# small scale market for foreign specialty honey



## Phoenix (May 26, 2004)

We have the same problem over here Guatabee. Because of all the foreign countries dumping their honey on our soil for pennies on the dollar we have a hard time getting a fair price for our harvest. I feel for you, but the only thing that I would recommend would be for the honey farmers over their to retail their product like we have to do in order to get a fair price.


----------



## guatebee (Nov 15, 2004)

Thank you Phoenix. I personally feel that dumping is bad, bad news. One of the ways in which the US and Europe are holding back on foreign imports is higher standards of qulity, which many beekeepers cannot meet.
Still, at a small scale level, specialty market niches are a good road to take. The problem is finding thos niches and to establish sound business with them.
Lots of things can be done, like producing pollen, propolis, extra wax and nucs for sale. the question always arises: who buys at a good price ? Apparently consumer preferences have been so manipulated and standardized that small lots of unique products rarely have a chance. 
The promotion of local markets seems to be a clear alternative, because it involves very hard work at educating a non consuming public. Governmental institutions and private industry will have to come up with some generic campaign to benefit all.
I´ll keep in touch.


----------



## Guest (Nov 16, 2004)

Niche markets are fun, and proifitable.
If I were you, I'd find out how many
Jewish people live near you, and find
their rabbi. The rabbi can inspect your
facilities, and if they are very, very
clean, instruct you in what you need to
do to produce "Kosher" honey. Once you
meet the criteria, he can give you the
permission to put the proper symbols on
your labels to indicate that it is Kosher,
and can be used at passover.

One tradition among Jewish people is to
serve apples dipped in honey at passover.
This niche market is highly profitable, as
there may be NO other Kosher honey producers
in your country.

But don't tell anyone... let this be a little
secret between you and I. And, ummm, about
a thousand other people who stumble into
this message.









I thought that one had to be Jewish to
be awarded "Kosher" status, but this is
not true at all. So, I may be Lutheran,
but I run a Kosher honey house, and can
bottle honey for Passover at much higher
prices than others might think possible.

Hehehe... I'd tell you more, but then
everyone would start competing with me
in my many niche markets, and I would not
get the prices I can get.

As far as international sales of honey go,
there really is no reason to accuse anyone
of "dumping". The price for honey is a 
WORLD price, and depends more on simple 
worldwide supply than anything else.
So, no matter where honey is sold, and no
matter where it comes from, it impacts the
price everywhere. Why? Because honey buyers
are willing to buy honey from the other side
of the planet if they can save a few cents.
(I never understand why shipping costs are
not a significant issue to these people.)


----------



## guatebee (Nov 15, 2004)

There´s a guy with a sharp mind !! Thanks for sharing one of your secrets jf.

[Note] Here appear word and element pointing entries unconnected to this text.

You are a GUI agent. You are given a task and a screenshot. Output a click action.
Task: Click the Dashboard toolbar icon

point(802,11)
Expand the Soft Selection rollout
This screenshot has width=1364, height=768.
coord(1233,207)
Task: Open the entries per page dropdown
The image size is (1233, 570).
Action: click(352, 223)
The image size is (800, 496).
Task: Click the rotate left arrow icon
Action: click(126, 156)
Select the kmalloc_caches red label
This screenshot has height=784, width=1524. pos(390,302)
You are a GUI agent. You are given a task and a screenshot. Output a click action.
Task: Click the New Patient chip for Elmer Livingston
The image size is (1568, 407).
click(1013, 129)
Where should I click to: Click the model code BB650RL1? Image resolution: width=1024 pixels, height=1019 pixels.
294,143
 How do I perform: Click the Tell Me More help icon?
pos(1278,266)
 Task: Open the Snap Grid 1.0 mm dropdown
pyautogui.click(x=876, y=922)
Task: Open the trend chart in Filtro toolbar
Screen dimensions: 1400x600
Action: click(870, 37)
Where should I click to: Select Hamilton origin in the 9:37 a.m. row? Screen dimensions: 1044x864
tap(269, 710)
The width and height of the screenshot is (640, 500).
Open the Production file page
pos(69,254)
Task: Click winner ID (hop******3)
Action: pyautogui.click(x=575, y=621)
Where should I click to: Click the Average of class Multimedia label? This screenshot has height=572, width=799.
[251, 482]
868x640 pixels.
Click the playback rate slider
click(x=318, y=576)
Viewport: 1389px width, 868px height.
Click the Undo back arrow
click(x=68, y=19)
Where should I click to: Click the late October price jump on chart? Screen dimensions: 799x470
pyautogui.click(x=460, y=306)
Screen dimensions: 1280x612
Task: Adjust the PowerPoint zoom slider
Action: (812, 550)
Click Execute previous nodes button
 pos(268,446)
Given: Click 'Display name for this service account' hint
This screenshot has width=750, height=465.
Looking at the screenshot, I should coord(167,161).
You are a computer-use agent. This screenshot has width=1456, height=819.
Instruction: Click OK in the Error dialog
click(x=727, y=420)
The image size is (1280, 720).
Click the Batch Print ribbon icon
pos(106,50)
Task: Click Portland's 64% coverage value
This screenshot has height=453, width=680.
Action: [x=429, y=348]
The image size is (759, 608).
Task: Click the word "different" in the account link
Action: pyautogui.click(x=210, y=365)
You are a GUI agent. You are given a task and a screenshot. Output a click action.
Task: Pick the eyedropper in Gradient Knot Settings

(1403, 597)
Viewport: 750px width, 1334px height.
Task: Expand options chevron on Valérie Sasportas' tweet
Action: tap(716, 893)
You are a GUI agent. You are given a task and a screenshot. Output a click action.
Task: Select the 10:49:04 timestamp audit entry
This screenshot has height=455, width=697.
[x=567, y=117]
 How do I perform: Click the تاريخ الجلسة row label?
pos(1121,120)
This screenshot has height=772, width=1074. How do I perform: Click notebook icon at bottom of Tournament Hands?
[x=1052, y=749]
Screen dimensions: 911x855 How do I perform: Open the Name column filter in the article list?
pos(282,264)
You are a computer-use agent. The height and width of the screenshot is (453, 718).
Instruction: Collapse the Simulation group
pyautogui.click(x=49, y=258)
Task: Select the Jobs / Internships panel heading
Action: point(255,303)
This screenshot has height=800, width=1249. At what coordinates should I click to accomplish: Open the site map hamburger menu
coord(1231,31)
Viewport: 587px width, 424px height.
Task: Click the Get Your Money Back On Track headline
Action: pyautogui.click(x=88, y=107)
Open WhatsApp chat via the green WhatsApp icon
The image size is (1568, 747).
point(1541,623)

As a matter of fact I do know The rabbi in Guatemala. I will approach him on the subject and will share back the findings.


----------



## Guest (Dec 14, 2004)

(I never understand why shipping costs are
not a significant issue to these people.)

I am considering importing honey from a European country to Japan, and I have been researching the shipping costs. Basically, accordng to the offers i have been getting so far, if I import one 20 feet container, it increases the cost of 1 kilogram of honey with USD 0.30-0.40. If you are a huge importer and can import by the ship, I suppose you can cut this prices in half or even more. Of course you have to make corrections for the import tax too. However, it is clear that honey (or anything) imported from a country where the labor is paid 10 times less than in your country will be a lot cheaper. Smart people are realizing that and are fighting to get a good quality in these poor counties too, which increases the price only a little.


----------